━━━ Text segment

Those who took to social media are Kabelo Moswetsi, his wife Mosire Moswetsi, Betty Phalaagae, Lebotse Kgope and MmaDombenase Mooketsi. Others reacted directly to the reporter. They are happy that the ills of Mochudi are finally being exposed. On the other hand, those who chose to go to social media feel stories appearing in newspapers about regiment meetings are unprecedented and therefore a departure from the norm.
I intend dealing with Betty Phalaagae at length. Before I do that, I must state that I admire a man called Kabelo Moswetsi. I have never interacted with him but I know him of being a level-headed man. In 2010, I was not at Molapong but I know there was a discussion on how to deal with certain bars which were identified as hot spot for unruliness. The tribal leadership was threatening to deal with them in a manner that would result with criminal investigations being carried out. Those attending were afraid to advise our Kgosi to the contrary. I am told that only Kabelo Moswetsi stood up and warned against the consequences of the route being contemplated. Fortunately Mochudi still had Kgosi Kgafela II. He usually listened to everybody’s advice and as such troubles were averted. Kabelo might have been sarcastic in his Facebook message, but he demonstrated maturity. Perhaps this is why he fits well at one of the country’s higher institution of learning where he works.

━━━━━━
━━━ Listed records

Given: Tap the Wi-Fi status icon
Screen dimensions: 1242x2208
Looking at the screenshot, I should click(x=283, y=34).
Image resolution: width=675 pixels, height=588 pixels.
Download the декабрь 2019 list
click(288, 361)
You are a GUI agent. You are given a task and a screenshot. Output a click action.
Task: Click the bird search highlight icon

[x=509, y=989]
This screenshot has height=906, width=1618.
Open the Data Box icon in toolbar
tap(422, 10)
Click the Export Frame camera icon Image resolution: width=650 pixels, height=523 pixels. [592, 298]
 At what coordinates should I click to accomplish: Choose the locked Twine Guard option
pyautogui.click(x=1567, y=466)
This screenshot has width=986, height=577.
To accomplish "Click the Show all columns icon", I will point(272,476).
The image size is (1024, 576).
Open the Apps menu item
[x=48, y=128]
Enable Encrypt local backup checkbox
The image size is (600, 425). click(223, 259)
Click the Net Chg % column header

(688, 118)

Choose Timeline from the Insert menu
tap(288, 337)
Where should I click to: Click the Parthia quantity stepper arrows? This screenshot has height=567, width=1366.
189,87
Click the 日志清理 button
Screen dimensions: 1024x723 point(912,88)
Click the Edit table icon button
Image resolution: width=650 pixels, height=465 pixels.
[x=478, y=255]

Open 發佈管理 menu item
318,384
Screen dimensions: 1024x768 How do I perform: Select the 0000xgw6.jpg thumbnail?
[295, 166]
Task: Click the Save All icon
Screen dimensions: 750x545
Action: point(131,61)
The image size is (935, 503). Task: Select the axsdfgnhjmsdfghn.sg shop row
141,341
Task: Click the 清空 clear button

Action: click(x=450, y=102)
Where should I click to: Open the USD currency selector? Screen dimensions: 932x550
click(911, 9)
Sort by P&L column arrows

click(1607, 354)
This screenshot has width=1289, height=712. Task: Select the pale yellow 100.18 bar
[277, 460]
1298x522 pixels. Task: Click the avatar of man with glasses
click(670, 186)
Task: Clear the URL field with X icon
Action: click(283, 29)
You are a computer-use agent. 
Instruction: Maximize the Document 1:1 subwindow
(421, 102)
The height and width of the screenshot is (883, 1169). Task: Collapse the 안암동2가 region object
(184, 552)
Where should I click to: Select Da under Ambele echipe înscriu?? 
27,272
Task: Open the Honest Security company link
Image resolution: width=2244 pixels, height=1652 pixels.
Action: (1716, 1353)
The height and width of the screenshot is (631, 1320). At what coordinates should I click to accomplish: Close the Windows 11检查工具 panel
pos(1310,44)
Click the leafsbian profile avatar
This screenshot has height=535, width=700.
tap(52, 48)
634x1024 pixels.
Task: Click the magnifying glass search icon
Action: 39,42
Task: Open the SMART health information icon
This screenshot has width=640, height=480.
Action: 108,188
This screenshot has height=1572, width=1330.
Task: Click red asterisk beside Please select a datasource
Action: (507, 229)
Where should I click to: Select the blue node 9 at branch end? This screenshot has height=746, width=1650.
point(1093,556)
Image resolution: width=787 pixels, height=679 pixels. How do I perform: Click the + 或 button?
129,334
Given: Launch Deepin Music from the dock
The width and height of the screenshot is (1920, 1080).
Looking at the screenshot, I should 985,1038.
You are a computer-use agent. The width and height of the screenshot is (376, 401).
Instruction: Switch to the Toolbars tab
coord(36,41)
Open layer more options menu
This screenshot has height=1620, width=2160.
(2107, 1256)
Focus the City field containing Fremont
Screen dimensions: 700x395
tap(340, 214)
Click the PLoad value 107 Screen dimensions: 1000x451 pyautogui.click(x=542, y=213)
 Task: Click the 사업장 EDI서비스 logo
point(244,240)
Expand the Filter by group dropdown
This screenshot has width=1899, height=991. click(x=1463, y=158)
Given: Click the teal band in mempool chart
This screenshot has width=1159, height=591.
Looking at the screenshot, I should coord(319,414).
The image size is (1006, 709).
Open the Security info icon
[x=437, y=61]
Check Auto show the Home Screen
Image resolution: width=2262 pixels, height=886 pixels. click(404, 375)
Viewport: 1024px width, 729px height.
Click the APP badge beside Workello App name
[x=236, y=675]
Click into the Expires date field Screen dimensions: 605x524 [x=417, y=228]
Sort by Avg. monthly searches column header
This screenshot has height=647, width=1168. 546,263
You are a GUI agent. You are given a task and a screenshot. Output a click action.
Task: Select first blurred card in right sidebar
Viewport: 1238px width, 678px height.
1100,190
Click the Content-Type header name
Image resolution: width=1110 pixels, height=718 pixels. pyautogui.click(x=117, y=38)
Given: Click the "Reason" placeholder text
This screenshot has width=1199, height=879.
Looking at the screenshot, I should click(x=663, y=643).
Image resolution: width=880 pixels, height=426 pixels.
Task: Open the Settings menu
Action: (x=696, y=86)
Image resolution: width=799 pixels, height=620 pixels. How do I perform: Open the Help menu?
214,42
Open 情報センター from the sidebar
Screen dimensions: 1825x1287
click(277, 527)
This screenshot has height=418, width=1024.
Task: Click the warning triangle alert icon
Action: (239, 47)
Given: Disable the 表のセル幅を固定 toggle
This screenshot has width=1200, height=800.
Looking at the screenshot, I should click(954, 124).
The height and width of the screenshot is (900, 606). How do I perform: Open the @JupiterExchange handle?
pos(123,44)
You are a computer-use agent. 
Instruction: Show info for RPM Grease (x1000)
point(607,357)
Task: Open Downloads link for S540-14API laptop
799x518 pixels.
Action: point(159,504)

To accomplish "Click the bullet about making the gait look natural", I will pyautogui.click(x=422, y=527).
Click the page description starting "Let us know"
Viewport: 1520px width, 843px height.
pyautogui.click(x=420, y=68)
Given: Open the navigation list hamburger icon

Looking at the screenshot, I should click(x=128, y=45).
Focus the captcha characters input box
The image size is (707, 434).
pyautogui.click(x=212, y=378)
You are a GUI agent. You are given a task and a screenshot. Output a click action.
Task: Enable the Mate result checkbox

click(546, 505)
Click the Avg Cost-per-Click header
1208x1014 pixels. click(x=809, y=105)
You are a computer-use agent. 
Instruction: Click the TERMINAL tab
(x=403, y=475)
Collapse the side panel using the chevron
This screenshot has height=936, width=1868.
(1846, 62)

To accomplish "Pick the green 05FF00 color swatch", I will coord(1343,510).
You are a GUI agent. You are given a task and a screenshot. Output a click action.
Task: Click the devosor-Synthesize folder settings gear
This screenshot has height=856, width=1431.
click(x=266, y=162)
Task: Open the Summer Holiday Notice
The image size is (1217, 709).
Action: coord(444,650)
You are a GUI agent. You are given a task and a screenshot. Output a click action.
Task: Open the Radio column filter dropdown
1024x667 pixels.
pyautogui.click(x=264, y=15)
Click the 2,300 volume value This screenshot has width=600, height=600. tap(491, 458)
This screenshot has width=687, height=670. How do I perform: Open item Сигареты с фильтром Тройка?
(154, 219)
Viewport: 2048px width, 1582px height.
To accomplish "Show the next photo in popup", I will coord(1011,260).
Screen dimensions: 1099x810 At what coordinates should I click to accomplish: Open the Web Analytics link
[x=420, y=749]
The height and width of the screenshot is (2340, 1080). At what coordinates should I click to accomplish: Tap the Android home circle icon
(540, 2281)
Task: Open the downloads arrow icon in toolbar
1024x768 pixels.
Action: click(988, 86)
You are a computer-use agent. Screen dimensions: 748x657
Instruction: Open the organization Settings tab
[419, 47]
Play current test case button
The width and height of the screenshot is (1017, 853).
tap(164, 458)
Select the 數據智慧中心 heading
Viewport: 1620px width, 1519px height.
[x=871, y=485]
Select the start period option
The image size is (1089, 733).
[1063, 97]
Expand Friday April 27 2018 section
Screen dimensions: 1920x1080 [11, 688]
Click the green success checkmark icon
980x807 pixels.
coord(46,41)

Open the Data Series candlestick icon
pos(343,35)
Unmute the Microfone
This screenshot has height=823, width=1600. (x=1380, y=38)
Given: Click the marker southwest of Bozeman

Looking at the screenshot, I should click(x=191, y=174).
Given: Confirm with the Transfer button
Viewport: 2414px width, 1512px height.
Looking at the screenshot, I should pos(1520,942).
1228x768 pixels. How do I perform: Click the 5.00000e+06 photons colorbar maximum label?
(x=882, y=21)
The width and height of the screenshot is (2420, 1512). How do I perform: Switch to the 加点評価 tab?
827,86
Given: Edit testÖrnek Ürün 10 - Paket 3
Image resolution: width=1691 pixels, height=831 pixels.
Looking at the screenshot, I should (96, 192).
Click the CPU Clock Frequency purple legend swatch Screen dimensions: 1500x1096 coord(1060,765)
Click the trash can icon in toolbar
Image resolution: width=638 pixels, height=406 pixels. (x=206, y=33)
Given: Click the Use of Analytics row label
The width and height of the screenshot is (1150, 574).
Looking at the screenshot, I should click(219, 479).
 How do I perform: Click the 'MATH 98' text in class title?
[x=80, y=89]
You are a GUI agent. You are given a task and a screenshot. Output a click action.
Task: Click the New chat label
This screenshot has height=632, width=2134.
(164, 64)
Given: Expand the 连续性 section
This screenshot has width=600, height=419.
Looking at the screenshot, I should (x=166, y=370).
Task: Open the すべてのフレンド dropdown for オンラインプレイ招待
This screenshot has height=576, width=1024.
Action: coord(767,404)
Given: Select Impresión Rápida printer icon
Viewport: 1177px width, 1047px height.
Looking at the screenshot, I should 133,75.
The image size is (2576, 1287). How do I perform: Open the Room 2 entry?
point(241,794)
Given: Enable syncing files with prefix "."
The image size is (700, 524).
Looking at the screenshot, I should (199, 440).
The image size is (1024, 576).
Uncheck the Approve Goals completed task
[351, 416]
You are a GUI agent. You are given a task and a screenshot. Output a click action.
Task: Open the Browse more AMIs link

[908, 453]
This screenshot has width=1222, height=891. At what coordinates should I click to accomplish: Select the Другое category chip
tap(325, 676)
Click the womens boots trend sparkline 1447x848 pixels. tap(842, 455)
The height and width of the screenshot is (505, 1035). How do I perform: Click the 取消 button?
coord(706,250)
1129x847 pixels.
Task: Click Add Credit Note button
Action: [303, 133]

━━━━━━

**Tasks**.
[a] According to the Mochudi commentary, who was the only person who stood up and warned against the route the tribal leadership was contemplating for the bars?
[b] Carry the Mochudi commentary forward from its final sentence.

**Answers given**.
[a] Kabelo Moswetsi.

[b]
I was Kgosi Linchwe II’s confidante for 34 years. That period was not a whale of time. I used that association as a learning period. He too ensured that he imparted a lot in me. Whatever he imparted was not meant for my personal benefit. I understood it to be for the benefit of the people. This is what I am doing. During that time, he told me a lot about chieftainship matters. He even introduced me to several traditional leaders like Kgosi Lebone Molotlegi of Bafokeng, Kgosi Bathoen II of Bangwaketse, Kgosi Leapetswe Khama of Bangwato, Kgosi Seepapitso IV and Kgosi Monare of Batlokwa to learn more. For the benefit of those who don’t know, Kgosi Lebone stayed at Gaborone Sun for about three years after he had fled his country due to persecution by Lucas Mangope of Bophuthatswana in the mid-seventies.
During one of my visits to his hotel room, he lectured me on a wide range of issues concerning chieftainship. One of the things he discussed was how to protect the kgosi from getting into troubles. His view was that a kgosi as a human being, was not immune from making mistakes. He said a kgosi normally has people who accompany him on official or private visits. According to him, his associates should ensure that the kgosi avoids pitfalls by giving him proper advice. They should not just dance to the kgosi’s music. He said letting the kgosi get into troubles was dangerous because it would be very difficult to rescue him.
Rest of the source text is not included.